Goal of the exercise:
Work out how many lines in the data hold the string "will". Reply with only that number.

[Records shown]

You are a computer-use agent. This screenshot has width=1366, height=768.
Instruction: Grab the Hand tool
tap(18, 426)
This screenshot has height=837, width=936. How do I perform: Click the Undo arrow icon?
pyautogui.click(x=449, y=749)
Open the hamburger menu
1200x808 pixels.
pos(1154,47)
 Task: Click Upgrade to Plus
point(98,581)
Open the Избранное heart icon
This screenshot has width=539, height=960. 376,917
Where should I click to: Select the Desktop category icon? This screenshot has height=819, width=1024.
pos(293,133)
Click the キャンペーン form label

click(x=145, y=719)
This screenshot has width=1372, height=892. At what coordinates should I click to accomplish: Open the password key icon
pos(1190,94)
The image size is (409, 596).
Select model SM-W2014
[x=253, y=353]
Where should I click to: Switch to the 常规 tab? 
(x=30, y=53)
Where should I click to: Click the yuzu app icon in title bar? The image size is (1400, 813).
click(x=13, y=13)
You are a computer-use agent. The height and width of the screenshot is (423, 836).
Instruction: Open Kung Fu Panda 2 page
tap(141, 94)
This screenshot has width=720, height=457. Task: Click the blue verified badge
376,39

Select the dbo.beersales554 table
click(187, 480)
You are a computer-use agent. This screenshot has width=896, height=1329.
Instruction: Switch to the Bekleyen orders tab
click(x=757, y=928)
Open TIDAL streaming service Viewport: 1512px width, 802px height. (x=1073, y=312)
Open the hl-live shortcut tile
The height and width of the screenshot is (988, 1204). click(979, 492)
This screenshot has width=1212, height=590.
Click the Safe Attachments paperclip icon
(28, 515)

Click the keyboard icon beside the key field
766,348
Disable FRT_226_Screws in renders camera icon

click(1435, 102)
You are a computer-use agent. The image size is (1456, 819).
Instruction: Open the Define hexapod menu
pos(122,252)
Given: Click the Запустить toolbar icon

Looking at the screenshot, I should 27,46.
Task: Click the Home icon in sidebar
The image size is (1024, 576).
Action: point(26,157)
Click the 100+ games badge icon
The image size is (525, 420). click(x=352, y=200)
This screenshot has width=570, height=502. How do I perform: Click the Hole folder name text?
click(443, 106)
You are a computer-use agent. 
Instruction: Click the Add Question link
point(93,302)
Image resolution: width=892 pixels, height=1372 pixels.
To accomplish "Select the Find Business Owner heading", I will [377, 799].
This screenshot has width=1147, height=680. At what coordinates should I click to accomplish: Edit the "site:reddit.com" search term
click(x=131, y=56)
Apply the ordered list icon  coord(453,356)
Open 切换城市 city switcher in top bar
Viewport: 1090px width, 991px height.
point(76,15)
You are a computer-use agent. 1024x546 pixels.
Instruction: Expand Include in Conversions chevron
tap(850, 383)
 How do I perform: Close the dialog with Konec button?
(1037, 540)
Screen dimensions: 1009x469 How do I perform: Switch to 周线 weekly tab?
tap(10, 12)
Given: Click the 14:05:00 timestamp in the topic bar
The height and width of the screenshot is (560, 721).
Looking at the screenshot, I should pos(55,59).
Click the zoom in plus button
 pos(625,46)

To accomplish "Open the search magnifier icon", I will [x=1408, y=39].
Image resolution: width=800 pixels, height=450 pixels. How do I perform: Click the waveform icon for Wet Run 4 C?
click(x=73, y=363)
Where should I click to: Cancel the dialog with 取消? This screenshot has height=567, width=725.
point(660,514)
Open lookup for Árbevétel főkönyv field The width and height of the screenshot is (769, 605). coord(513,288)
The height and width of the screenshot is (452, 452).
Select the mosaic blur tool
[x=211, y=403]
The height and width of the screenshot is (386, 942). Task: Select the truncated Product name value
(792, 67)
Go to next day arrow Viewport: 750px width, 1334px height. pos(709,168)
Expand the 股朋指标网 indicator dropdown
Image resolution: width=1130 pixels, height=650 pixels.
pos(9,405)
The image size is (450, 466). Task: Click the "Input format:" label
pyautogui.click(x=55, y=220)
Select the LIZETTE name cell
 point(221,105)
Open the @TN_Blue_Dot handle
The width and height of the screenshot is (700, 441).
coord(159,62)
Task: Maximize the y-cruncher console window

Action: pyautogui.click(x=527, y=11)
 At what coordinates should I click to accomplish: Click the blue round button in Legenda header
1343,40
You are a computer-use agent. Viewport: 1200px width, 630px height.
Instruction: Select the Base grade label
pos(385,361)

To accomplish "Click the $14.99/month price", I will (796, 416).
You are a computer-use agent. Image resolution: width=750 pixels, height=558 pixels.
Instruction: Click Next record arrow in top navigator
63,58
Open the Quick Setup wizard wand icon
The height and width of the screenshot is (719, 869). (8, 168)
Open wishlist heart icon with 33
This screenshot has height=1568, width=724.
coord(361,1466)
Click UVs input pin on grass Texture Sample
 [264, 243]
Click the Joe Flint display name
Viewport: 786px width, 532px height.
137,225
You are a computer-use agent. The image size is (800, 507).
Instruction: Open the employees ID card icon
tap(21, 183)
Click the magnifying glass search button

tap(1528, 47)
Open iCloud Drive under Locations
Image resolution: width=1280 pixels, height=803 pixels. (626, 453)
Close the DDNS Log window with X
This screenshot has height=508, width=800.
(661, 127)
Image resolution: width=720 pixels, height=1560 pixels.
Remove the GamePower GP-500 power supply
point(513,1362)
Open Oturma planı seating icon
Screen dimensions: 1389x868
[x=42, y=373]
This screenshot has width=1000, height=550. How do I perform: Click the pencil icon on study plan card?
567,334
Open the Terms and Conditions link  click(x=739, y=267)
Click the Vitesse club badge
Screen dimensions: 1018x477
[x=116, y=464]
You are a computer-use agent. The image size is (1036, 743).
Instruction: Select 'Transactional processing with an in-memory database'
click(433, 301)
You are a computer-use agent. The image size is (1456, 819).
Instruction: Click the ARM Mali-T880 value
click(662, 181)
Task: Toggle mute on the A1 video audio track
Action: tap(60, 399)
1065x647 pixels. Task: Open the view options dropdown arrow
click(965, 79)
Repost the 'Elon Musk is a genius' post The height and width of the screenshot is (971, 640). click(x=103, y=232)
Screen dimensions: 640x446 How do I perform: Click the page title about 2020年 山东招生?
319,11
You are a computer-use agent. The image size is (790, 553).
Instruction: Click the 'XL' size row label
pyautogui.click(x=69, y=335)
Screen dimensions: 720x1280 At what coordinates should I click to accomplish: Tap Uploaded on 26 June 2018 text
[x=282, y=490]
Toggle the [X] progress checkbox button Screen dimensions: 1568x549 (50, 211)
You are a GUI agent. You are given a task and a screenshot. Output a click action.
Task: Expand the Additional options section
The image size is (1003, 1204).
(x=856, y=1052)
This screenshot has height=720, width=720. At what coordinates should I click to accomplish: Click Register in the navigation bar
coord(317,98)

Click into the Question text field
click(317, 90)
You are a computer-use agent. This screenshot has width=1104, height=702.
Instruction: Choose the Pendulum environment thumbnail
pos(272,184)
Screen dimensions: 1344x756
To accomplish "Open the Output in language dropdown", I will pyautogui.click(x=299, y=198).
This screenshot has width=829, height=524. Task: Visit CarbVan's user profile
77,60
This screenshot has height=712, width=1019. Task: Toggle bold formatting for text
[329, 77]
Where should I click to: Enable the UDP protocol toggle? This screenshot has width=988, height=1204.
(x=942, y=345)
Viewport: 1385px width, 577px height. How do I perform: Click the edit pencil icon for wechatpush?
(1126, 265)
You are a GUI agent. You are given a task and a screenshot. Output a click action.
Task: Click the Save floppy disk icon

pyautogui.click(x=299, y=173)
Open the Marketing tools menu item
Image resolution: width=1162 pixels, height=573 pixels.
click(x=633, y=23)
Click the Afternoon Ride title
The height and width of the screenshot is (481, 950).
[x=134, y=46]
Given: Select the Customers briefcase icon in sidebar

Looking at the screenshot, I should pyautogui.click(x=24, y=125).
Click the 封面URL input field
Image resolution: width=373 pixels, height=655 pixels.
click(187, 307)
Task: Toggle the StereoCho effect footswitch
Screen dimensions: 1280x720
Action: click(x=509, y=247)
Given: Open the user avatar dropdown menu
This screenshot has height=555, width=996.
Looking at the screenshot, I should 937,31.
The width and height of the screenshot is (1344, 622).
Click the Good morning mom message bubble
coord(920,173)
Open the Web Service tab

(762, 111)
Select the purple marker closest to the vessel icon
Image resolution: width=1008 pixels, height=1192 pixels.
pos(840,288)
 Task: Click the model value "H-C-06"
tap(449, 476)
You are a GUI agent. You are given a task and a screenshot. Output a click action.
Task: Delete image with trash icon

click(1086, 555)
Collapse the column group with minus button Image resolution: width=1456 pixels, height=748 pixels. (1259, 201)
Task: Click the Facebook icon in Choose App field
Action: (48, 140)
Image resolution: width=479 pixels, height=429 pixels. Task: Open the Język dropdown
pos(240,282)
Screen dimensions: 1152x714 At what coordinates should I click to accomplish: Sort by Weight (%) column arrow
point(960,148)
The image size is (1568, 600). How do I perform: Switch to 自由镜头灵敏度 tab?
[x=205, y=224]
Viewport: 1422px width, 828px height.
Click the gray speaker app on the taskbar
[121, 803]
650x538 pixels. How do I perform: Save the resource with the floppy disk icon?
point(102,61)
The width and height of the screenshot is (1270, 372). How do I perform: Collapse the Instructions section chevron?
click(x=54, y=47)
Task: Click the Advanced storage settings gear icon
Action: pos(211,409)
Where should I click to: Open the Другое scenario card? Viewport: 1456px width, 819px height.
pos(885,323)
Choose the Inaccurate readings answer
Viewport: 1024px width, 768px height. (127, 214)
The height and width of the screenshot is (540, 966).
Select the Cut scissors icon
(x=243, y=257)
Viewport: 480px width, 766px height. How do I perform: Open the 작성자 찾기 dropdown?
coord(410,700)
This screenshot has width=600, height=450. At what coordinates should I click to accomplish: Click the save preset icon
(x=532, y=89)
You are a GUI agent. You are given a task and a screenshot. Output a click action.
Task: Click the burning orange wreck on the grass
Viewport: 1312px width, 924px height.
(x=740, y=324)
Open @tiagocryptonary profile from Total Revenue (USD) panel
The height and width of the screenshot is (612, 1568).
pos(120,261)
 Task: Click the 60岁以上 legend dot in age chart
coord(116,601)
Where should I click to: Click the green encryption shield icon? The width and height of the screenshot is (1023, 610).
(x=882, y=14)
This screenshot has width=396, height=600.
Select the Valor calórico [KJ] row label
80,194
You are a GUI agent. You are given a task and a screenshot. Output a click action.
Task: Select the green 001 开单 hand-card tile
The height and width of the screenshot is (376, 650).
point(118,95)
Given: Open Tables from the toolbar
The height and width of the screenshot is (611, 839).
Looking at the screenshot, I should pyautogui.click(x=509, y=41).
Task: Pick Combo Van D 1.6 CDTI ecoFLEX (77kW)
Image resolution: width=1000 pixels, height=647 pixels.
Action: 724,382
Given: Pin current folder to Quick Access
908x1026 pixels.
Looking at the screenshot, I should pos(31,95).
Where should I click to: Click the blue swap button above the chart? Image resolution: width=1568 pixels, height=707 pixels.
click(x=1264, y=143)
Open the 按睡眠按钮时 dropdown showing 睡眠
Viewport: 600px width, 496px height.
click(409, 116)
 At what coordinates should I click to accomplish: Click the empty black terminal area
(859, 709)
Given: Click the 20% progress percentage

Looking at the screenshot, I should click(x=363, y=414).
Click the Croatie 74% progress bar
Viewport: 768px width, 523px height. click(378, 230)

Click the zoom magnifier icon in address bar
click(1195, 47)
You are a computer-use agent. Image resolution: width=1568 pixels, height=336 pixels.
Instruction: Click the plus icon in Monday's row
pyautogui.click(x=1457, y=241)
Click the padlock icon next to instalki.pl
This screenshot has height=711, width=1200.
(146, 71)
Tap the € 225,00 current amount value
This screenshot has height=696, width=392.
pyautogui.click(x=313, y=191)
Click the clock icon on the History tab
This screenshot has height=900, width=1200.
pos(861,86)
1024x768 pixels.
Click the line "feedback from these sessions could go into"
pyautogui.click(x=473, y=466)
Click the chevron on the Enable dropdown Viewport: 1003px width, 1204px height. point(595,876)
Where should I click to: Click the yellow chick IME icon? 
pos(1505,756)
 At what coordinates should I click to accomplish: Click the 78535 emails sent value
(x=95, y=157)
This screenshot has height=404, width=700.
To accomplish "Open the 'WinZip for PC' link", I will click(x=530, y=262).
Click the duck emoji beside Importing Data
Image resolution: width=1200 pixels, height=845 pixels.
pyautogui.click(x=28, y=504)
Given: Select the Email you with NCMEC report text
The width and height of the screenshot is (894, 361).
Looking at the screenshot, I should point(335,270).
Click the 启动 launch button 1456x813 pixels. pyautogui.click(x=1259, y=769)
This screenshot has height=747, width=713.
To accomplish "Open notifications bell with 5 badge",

[/Records shown]

Solution to this problem:
5